=== Task goal ===
Beginning with the line containing "Tap the repost share icon", give every line again exactly as it is, ending with the last line of the entries.

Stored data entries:
—————
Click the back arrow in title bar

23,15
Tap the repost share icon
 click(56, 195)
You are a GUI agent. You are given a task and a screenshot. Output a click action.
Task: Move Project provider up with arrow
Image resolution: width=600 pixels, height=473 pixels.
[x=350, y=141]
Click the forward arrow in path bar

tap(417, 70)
—————
=== Result of this task ===
Tap the repost share icon
 click(56, 195)
You are a GUI agent. You are given a task and a screenshot. Output a click action.
Task: Move Project provider up with arrow
Image resolution: width=600 pixels, height=473 pixels.
[x=350, y=141]
Click the forward arrow in path bar

tap(417, 70)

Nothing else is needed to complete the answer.